Code used in the course Race, Gender, and Literary Digital Humanities
The purpose of these files was primarily to demonstrate some basic Python concepts and text-mining functions, so they aren't necessarily optimized for day-to-day use. Still, they work, and the comments have pedagogical value.
word_counter.py has functions for reading a .txt file, performing some basic cleaning functions on the words (removing non-alphabetic characters from the ends of strings, making everything lowercase, etc.), creating a dictionary with counts for each word, and printing the results to a file (.tsv).

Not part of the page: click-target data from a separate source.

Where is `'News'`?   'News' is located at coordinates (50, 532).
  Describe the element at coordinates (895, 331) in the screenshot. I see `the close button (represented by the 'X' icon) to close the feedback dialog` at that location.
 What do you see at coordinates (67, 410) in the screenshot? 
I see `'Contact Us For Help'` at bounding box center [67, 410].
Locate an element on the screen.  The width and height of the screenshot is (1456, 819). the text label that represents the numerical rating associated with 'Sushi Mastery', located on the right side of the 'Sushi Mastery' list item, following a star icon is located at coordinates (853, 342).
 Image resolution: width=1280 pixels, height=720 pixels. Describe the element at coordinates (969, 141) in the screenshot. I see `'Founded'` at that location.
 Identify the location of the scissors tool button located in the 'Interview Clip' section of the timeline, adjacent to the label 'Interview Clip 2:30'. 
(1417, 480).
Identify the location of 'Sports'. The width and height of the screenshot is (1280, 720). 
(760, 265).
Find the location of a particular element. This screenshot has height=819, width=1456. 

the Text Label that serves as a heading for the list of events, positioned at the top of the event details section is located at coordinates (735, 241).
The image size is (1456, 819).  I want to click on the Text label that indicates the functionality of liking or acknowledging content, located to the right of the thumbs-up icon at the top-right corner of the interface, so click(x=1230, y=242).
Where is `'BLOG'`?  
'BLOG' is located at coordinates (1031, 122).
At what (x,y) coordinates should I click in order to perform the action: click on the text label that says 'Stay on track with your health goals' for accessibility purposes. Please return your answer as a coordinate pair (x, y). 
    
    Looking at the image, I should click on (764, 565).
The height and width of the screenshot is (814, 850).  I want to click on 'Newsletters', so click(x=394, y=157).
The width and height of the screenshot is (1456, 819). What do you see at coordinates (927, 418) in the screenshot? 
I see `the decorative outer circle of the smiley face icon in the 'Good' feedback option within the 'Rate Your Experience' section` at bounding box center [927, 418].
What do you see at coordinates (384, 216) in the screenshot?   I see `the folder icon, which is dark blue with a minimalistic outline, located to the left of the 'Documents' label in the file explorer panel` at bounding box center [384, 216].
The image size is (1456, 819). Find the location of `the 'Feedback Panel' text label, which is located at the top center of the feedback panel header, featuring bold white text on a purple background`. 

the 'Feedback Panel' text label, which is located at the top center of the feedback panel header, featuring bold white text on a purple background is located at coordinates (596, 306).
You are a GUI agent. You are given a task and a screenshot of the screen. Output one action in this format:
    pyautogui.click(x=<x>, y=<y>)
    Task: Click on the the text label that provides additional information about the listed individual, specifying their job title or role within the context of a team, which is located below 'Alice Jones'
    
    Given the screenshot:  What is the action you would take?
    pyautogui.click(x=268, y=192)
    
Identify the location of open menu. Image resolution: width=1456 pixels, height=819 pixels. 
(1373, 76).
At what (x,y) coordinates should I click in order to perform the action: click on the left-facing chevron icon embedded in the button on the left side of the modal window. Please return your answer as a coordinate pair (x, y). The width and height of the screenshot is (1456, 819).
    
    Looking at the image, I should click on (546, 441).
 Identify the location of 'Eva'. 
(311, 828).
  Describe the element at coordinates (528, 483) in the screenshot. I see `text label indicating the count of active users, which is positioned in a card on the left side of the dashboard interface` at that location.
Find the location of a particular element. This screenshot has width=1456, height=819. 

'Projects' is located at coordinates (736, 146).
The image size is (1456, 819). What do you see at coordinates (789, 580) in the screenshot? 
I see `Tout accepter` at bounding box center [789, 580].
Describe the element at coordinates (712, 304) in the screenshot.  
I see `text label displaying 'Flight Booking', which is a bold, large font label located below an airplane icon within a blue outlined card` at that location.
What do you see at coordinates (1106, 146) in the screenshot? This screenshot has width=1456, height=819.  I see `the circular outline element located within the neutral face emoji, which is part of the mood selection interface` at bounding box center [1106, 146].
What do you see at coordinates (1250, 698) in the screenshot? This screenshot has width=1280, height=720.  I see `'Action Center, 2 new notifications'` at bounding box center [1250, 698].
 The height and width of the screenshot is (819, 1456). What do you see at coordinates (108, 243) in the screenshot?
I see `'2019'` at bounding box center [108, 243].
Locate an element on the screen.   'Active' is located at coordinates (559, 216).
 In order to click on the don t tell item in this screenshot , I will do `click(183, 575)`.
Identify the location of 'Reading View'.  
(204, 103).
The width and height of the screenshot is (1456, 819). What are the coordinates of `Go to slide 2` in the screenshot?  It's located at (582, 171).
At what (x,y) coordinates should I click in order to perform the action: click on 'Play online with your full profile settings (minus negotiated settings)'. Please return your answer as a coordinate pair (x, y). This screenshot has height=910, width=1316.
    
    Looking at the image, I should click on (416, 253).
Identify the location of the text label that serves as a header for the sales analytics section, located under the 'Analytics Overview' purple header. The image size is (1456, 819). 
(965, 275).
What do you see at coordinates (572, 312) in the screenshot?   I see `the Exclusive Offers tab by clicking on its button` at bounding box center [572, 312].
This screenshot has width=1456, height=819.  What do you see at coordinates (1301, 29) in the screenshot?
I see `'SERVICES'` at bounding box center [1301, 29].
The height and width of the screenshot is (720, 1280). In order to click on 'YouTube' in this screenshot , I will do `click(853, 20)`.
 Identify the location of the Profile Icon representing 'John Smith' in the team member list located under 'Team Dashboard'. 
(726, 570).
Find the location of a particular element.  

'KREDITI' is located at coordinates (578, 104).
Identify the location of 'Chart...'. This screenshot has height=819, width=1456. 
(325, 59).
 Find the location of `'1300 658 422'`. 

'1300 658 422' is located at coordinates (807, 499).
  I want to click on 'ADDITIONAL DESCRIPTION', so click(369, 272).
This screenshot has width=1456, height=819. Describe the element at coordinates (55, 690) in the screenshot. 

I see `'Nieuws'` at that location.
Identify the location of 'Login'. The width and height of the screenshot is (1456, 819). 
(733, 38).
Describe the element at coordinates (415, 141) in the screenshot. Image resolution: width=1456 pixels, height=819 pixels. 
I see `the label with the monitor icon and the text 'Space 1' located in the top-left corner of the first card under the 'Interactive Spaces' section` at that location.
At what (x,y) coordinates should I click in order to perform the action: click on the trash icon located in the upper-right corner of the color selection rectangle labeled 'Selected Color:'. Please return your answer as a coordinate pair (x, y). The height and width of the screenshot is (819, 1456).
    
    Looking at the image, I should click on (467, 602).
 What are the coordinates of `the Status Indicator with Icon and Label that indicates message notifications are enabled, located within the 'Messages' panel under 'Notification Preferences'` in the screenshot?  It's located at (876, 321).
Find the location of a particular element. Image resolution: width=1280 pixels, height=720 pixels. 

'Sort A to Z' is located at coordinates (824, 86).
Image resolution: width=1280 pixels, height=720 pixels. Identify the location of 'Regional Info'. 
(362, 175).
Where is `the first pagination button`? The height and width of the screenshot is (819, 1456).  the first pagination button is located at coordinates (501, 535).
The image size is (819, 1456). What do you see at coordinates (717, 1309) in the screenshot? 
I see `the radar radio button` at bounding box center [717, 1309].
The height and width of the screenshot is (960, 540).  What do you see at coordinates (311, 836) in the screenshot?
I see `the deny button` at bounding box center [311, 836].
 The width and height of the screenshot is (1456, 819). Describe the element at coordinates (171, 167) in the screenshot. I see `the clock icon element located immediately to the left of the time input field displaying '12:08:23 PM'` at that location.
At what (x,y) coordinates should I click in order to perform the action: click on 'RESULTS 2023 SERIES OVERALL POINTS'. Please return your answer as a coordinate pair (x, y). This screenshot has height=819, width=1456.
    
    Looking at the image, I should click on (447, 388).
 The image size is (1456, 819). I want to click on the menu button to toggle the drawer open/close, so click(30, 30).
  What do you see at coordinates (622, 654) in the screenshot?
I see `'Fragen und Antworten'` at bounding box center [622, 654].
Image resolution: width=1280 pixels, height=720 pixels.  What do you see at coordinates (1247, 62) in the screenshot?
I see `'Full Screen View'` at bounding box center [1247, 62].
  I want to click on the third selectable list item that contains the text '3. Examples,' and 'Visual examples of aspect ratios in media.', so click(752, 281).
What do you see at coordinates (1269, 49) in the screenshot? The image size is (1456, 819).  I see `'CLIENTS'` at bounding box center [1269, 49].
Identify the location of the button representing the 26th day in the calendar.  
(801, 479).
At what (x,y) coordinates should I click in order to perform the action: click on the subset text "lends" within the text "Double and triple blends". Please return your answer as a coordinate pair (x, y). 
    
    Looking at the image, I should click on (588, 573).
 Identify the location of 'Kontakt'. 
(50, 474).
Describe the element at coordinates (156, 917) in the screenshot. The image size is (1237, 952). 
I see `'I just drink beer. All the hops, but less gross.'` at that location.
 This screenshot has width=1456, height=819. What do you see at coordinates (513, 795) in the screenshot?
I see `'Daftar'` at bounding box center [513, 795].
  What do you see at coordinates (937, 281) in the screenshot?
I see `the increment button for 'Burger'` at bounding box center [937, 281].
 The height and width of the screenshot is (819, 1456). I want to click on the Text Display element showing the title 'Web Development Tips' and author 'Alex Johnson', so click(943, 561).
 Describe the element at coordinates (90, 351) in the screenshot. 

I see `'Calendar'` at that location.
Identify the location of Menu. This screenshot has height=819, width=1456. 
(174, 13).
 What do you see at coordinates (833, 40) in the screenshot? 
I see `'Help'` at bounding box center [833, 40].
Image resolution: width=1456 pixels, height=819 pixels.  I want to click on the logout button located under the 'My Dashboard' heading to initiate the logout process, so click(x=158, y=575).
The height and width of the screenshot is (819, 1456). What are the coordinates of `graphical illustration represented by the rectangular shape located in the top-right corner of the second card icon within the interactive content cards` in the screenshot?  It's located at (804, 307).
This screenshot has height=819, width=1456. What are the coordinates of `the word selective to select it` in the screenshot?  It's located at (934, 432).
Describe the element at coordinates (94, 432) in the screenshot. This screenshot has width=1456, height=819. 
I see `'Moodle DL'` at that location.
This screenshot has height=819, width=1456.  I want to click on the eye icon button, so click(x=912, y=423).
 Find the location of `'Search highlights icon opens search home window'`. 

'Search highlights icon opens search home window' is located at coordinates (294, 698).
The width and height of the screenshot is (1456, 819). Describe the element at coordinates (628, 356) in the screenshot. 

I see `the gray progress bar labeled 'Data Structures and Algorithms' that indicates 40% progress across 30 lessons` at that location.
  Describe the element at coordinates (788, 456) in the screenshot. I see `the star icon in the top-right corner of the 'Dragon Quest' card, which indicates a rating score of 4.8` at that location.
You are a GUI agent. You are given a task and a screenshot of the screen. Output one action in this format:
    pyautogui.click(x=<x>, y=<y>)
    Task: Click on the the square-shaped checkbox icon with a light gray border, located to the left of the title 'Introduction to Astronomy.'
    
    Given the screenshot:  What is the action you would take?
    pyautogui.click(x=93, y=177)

As is, it is set up to run this on an entire directory; note that the results can get pretty unwieldy if your corpus is more than a few dozen files.
KWIC.py is designed to take a list of target words (e.g., ['sky', 'sea']), look through a directory of texts, and return the target words in the context, with x number of words on either side. (KWIC stands for Key Words In Context). For instance, a window of 6 might produce output like "the brain is wider than the sky for put them side by side". The program takes the results and writes them to a .tsv, with columns for the target word and the file in which each KWIC was found.
get_mdw.py is more complicated. In short, this one takes a corpus and a metadata table that divides the corpus into two or more subcorpora. For instance, you could take few dozen 19th-century novels and divide them into "American" and "British" corpora. The program counts the words in each corpus and uses a Fisher's exact test to determine the significance of the counts relative to an "expected" even distribution across all corpora. It then writes out the significant results (p=.05 by default, but this can be changed easily) to a .tsv, with columns for the word, the corpus, the observations (how many times the word showed up), the p-value, and the observed over expected value.